Mayor Lori Lightfoot said Chicagoans will not be “bullied” by the Trump administration’s latest move to send militarized teams of border patrol agents into sanctuary cities.

“To all our neighbors and friends, I want you to know that Chicago stands with you and will always fight to keep you safe,” Lightfoot said in a video posted to Twitter on Saturday. “We are a Welcoming City and proud of it.”

Hundreds of people gather in the Loop to protest prison camps on the border and ICE raids in Chicago over the summer. Photo by Aaron Cynic.

On Friday, the New York Times reported the Trump administration is sending teams made up of members of the Border Patrol Tactical Unit (BORTAC) to work with local Immigration and Customs Enforcement agents in at least ten cities across the country.
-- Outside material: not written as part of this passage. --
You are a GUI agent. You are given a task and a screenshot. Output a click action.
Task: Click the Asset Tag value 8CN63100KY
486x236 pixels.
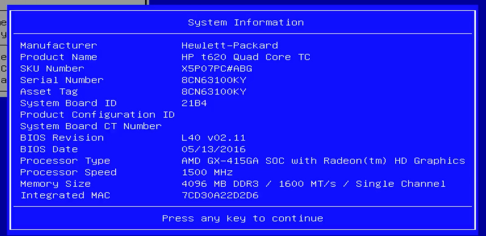coord(214,92)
BORTAC agents, who have enhanced Special Forces type training, normally conduct high-risk operations. The agents deployed in sanctuary cities will assist ICE agents with “run-of-the-mill” arrests, “in order to enhance the integrity of the immigration system, protect public safety, and strengthen our national security,” according to a spokesperson for Customs and Border Patrol. 

“As we have noted for years, in jurisdictions where we are not allowed to assume custody of aliens from jails, our officers are forced to make at-large arrests of criminal aliens who have been released into communities,” Matthew T. Albence, acting director of ICE, told the Times. “When sanctuary cities release these criminals back to the street, it increases the occurrence of preventable crimes, and more importantly, preventable victims.”

Administration officials and loyalists have long tried to paint a picture of alleged “lawlessness” in sanctuary cities that’s rooted in xenophobia and steeped in fascism. Critics say this latest move is retaliation from the administration against cities that oppose its policies and are trying to protect immigrant communities, particularly ones with undocumented peoples. More militarized police forces working in sanctuary cities will only exacerbate fear in immigrant communities, and the potential for situations to escalate will become higher. 

“If you were a police chief and you were going to make an apprehension for a relatively minor offense, you don’t send the SWAT team. And BORTAC is the SWAT team,” said Gil Kerlikowske, a former commissioner of CBP and former chief of police in Seattle. “They’re trained for much more hazardous missions than this.”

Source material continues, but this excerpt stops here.